Les manifs galsen, ivory, zaza (pour ne citer qu’elles) qui se sont déroulées l’an dernier ont été des moments importants dans la vie de la diaspora. Les pessimistes vont minimiser leurs effets…Et nous entendons leurs critiques et les comprenons. Certains diront qu’elles n’ont pas conduit à un changement effectif, ou qu’elles étaient ridicules, mal organisées. Cependant, elles ont eu le mérite de regrouper des milliers de Noirs autour d’une vision commune…Certes floue…mais commune.

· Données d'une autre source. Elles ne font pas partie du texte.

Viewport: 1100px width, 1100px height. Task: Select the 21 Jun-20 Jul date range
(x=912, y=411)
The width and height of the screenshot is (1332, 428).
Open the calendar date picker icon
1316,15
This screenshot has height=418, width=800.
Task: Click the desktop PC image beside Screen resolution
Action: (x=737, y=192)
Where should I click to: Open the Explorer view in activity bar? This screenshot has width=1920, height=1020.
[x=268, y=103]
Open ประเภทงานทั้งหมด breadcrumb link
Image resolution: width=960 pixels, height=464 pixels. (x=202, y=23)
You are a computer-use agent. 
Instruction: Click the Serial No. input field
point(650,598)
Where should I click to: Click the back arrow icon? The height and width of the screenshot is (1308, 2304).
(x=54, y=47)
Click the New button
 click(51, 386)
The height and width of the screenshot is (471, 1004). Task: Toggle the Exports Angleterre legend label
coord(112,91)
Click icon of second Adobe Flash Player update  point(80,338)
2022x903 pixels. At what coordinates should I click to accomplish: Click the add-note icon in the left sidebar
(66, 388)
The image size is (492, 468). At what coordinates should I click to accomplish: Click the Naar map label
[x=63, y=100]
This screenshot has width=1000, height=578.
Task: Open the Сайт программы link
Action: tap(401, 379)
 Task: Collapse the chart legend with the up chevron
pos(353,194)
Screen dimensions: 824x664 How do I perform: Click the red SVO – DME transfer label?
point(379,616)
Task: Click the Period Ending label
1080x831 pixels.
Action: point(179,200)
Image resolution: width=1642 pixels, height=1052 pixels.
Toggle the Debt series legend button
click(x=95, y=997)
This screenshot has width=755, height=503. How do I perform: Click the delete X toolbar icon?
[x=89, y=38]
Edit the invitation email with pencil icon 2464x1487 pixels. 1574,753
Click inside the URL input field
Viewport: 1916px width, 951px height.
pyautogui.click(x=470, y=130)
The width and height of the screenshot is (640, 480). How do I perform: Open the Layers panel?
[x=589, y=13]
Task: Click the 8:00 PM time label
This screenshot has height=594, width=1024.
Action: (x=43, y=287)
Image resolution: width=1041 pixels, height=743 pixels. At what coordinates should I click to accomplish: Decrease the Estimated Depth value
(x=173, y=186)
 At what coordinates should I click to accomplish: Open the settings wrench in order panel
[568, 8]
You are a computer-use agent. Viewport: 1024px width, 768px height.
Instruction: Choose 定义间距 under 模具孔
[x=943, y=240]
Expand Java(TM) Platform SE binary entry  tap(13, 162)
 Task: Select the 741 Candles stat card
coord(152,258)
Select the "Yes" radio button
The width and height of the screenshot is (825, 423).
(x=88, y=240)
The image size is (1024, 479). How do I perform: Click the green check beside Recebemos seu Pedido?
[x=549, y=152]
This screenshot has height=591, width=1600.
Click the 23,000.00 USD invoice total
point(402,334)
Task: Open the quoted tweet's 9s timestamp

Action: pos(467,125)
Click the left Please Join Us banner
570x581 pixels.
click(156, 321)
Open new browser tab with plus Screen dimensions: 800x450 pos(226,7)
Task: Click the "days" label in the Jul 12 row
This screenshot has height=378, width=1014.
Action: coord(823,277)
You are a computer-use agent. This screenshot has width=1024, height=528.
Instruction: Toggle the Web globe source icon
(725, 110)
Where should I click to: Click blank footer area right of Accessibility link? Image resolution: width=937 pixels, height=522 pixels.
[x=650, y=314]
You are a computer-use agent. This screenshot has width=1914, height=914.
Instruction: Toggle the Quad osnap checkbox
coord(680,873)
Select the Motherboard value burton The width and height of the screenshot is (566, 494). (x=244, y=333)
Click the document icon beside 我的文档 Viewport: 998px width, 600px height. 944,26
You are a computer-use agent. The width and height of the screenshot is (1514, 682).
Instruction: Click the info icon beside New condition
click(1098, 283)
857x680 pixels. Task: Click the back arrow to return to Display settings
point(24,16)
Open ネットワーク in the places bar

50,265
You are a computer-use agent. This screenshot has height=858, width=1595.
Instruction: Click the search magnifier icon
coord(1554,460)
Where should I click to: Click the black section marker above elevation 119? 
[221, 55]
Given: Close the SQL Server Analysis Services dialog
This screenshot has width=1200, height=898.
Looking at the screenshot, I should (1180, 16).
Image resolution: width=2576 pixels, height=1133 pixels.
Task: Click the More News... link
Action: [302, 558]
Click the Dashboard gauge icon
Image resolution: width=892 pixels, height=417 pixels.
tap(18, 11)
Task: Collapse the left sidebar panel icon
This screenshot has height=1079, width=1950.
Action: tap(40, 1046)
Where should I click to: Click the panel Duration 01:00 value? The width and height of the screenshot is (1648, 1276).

Ces démonstrations ont permis de consolider l’esprit d’appartenance à un groupe. Nous avons pu entendre des jeunes filles parler du Congo et dire des trucs du genre: « Je ne suis jamais allé au pays mais je suis congolaise et je veux que mon pays redevienne indépendant ». Nous avons vu des vieilles mamas hardcores maudire la bourgeoisie africaine de toutes leurs forces d’hypertendues. Nous avons vu des jeunes scander que « la guerre sera longue et populaire », nous avons vu des darons raconter fièrement l’histoire de l’Afrique…Et tout ça, c’était dans la rue avec les travailleurs, les chômeurs, les jeunes, les vieux, les clairs, les foncés, les intellos, les manuels, les sappeurs, les mal sappés…
Quand il y a réunion de famille, il y a réunion de famille. C’est une mort collective qui nous frappe, c’est donc un deuil collectif dont nous avons besoin. Nous avons besoin de pleurer nos cadavres, de chanter notre détermination, de danser nos aspirations, de crier notre colère. On a besoin de faire ça ensemble…Non pas pour autrui…Mais bel et bien pour nous même. Nous ne devons pas sortir avec le seul espoir de secouer le système pour le voir tout vomir sur ses pompes (ça n’arrivera pas via les seules manifestations). Nous devons sortir avec l’idée de nous sentir être un groupe réel, d’informer et d’élever le débat.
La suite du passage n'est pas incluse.